Le citoyen se plaignait du bruit, durant les spectacles et les tests de son, de la malpropreté du site, de la présence de verre brisé, du comportement des festivaliers, de l’achalandage important ainsi que du fait que, durant une semaine complète, les résidants de l’arrondissement d’Ahuntsic–Cartierville étaient privés d’accès au parc Ahuntsic.
Nous avons discuté du dossier avec les gestionnaires de l’arrondissement et du poste de police du quartier ainsi qu’avec des membres du conseil d’administration du Festiblues. Nous avons également visité le parc Ahuntsic.
Notre enquête a révélé que, depuis 2003, plusieurs mesures ont déjà été mises en œuvre pour atténuer les désagréments subis par les citoyens : entre autres, l’orientation des haut-parleurs a été modifiée et des mesures de bruit sont prises régulièrement pour s’assurer que les niveaux atteints, lors des spectacles, demeurent acceptables. Aucune bouteille de verre n’est tolérée sur le site du festival: les sacs des spectateurs sont fouillés à l’entrée du site et tous les contenants de verre sont immédiatement confisqués.
Le Festiblues dure quatre jours mais deux jours additionnels sont nécessaires à la mise en place et au démantèlement des équipements. Durant toute cette période, deux tiers du parc sont réservés à cette activité, mais l’autre tiers reste accessible en tout temps, pour tous les citoyens.
Le Festiblues a été créé par une équipe d’intervenants travaillant auprès des jeunes du quartier. Cette entreprise «d’économie sociale» accorde une place prépondérante à la jeunesse et à la famille. En plus d’offrir les opportunités d’un concours musical à la jeune relève, elle permet aux adolescents et aux enfants du quartier de participer à diverses activités artistiques adaptées à leur âge.
Le Festiblues embauche 150 jeunes de l’arrondissement, certains ayant eu un parcours difficile, à qui il permet d’acquérir une expérience de travail, dans un encadrement professionnel reconnu.
Les droits d’entrée sont minimes, mais les spectateurs sont invités à faire un don. À ce jour, plus de 120 000 $ ont été ainsi amassés puis remis à des organismes communautaires locaux.

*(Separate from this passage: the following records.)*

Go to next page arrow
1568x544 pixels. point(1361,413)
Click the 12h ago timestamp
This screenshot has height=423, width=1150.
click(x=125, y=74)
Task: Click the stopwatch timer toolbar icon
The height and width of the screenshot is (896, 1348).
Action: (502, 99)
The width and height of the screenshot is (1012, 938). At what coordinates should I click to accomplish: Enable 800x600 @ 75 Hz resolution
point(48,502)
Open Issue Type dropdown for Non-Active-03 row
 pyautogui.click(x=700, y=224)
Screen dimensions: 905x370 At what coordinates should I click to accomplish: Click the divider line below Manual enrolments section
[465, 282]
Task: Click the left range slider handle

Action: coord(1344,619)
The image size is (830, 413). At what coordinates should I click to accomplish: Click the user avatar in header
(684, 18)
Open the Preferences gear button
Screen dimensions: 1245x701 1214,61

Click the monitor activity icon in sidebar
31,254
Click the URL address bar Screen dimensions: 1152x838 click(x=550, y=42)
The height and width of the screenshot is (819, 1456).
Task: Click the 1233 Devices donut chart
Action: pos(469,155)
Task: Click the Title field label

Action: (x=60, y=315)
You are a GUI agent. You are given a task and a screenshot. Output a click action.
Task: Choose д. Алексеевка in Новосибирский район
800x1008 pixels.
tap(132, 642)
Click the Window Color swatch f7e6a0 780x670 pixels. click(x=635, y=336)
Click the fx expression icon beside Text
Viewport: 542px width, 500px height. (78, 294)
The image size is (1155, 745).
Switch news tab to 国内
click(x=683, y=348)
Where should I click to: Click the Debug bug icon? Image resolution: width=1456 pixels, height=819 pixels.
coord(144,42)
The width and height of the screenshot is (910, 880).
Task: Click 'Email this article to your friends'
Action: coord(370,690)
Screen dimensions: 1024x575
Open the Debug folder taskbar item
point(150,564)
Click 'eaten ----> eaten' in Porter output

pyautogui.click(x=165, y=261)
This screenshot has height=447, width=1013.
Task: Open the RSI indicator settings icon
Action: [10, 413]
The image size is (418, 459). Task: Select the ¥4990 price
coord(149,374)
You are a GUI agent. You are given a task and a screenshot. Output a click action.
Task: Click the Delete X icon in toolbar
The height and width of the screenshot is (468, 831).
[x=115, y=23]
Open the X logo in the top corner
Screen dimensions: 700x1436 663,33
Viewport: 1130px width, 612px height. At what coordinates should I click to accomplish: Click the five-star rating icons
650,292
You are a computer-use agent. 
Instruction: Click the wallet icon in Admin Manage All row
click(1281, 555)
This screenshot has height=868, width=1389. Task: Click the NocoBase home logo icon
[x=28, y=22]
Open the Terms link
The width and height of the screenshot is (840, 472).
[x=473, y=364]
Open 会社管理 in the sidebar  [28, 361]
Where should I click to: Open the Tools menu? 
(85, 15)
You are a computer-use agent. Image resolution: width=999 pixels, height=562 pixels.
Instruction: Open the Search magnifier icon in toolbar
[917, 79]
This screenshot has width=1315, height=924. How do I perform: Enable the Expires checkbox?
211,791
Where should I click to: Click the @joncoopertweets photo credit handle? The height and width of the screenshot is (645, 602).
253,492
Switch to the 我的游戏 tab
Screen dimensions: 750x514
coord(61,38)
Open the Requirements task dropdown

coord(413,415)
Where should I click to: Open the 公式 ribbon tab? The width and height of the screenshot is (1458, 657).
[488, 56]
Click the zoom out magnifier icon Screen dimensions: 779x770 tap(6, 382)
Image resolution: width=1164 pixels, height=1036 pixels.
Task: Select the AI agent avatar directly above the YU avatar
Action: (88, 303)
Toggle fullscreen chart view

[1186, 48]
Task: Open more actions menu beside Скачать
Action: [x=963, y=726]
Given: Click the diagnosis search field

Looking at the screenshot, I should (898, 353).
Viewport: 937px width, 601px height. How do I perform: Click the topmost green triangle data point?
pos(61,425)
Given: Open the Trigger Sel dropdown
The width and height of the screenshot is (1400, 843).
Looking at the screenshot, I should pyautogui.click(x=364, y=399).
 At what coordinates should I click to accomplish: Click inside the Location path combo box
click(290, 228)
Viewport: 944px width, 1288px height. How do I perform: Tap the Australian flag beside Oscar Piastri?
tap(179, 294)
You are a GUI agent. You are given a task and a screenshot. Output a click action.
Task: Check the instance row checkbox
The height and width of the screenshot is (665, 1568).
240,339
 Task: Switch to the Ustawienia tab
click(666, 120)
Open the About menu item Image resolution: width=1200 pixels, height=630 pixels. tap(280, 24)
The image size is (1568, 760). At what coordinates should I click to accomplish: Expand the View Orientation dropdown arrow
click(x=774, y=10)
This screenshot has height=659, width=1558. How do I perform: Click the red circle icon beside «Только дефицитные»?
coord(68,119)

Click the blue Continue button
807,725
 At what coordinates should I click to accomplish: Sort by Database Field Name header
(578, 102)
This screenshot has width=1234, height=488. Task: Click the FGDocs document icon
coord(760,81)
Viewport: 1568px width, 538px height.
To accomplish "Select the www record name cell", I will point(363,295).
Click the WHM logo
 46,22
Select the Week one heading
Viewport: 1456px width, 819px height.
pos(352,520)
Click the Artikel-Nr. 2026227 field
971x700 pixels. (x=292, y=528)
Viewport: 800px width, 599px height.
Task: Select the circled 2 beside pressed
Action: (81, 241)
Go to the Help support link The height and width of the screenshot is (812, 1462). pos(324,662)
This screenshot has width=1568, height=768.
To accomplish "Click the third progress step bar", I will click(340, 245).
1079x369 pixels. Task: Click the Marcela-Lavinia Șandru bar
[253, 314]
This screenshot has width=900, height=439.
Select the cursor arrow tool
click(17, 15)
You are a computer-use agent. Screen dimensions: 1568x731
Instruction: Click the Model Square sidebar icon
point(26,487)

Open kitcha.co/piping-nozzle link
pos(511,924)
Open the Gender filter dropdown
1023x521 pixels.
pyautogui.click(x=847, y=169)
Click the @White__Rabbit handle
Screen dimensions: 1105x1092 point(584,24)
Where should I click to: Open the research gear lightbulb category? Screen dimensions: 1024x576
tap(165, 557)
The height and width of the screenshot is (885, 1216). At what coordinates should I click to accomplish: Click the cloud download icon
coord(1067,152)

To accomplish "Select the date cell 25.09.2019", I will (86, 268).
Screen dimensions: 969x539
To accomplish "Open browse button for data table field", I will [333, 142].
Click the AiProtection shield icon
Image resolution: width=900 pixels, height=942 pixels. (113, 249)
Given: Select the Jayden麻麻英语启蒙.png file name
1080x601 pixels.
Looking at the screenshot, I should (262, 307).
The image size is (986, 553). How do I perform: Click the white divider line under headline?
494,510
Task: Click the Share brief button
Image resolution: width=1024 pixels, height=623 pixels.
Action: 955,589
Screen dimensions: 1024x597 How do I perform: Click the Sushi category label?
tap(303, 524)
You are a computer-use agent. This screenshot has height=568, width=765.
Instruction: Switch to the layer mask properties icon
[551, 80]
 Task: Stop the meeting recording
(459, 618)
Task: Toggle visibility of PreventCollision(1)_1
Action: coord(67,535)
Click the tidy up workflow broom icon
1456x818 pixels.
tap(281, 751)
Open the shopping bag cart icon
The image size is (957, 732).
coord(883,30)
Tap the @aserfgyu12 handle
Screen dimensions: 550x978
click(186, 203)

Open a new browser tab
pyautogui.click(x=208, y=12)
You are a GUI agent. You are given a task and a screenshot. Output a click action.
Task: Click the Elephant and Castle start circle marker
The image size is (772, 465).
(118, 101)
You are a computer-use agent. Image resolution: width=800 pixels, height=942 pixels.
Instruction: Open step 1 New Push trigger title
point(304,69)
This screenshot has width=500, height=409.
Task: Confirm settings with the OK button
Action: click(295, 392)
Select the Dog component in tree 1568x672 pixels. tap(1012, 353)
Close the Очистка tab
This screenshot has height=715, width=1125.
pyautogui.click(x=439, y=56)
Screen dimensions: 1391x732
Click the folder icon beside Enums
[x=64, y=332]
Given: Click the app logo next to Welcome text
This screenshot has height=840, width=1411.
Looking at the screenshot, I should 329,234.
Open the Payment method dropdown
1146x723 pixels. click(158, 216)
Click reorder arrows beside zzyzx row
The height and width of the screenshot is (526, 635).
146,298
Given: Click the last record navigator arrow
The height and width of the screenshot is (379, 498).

Un sondage effectué en 2005 auprès des festivaliers a confirmé qu’environ la moitié des participants habitent l’arrondissement d’Ahuntsic–Cartierville.
Le citoyen alléguait la Charte montréalaise des droits et responsabilités, mais cette Charte contient aussi un engagement de la Ville à favoriser la prise en charge de leur milieu par les citoyennes et citoyens en vue de contrer la pauvreté et l’exclusion sociale (art. 18). Il fallait donc, dans ce dossier, rechercher l’équilibre entre les droits individuels et les droits de la collectivité.
Vu ce qui précède et considérant que les gestionnaires de l’arrondissement et du Festiblues ont toujours collaboré pleinement pour limiter, autant que possible, les nuisances pouvant découler de ce festival, l’Ombudsman de Montréal a conclu qu’il n’y avait pas lieu de recommander le déménagement de cette activité culturelle importante, à laquelle les citoyens du quartier ont l’opportunité d’assister, à un coût minime, à proximité de leur résidence.
En plus du maintien des améliorations apportées depuis 2003 dans l’organisation du festival, l’Ombudsman de Montréal a néanmoins obtenu des responsables du Festiblues un engagement additionnel pour que, dès 2006, les périodes de tests de son, en après-midi, soient écourtées, ce qui fut fait.